(Dataset entries)
####
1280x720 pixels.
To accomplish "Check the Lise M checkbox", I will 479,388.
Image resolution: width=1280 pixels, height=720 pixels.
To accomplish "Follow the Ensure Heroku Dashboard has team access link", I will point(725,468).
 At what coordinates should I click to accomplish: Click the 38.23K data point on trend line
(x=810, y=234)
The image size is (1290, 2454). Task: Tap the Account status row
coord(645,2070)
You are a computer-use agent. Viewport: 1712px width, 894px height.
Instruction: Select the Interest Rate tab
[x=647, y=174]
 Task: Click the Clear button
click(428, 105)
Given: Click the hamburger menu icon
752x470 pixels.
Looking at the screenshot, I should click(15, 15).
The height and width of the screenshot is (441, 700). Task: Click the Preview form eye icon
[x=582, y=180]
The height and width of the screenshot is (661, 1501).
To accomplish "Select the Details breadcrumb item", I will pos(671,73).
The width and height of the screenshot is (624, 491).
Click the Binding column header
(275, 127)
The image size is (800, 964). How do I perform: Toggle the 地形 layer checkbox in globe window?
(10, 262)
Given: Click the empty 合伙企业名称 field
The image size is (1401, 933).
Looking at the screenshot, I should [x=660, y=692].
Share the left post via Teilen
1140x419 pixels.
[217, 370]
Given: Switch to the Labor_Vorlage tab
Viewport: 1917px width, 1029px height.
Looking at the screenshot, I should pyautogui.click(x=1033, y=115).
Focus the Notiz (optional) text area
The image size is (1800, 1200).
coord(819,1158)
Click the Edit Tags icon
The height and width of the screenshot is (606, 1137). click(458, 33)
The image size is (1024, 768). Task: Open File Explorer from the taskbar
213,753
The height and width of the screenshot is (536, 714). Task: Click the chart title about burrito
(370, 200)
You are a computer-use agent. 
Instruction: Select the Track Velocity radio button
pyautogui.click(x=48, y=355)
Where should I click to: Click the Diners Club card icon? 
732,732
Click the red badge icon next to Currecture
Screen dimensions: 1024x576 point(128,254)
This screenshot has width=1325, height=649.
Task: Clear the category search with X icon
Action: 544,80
####
Brief:
Repeat exactly the lines of the records from the one containing "Given: Click the empty 合伙企业名称 field" to the last, and include no line outside that stretch.

Written response:
Given: Click the empty 合伙企业名称 field
The image size is (1401, 933).
Looking at the screenshot, I should [x=660, y=692].
Share the left post via Teilen
1140x419 pixels.
[217, 370]
Given: Switch to the Labor_Vorlage tab
Viewport: 1917px width, 1029px height.
Looking at the screenshot, I should pyautogui.click(x=1033, y=115).
Focus the Notiz (optional) text area
The image size is (1800, 1200).
coord(819,1158)
Click the Edit Tags icon
The height and width of the screenshot is (606, 1137). click(458, 33)
The image size is (1024, 768). Task: Open File Explorer from the taskbar
213,753
The height and width of the screenshot is (536, 714). Task: Click the chart title about burrito
(370, 200)
You are a computer-use agent. 
Instruction: Select the Track Velocity radio button
pyautogui.click(x=48, y=355)
Where should I click to: Click the Diners Club card icon? 
732,732
Click the red badge icon next to Currecture
Screen dimensions: 1024x576 point(128,254)
This screenshot has width=1325, height=649.
Task: Clear the category search with X icon
Action: 544,80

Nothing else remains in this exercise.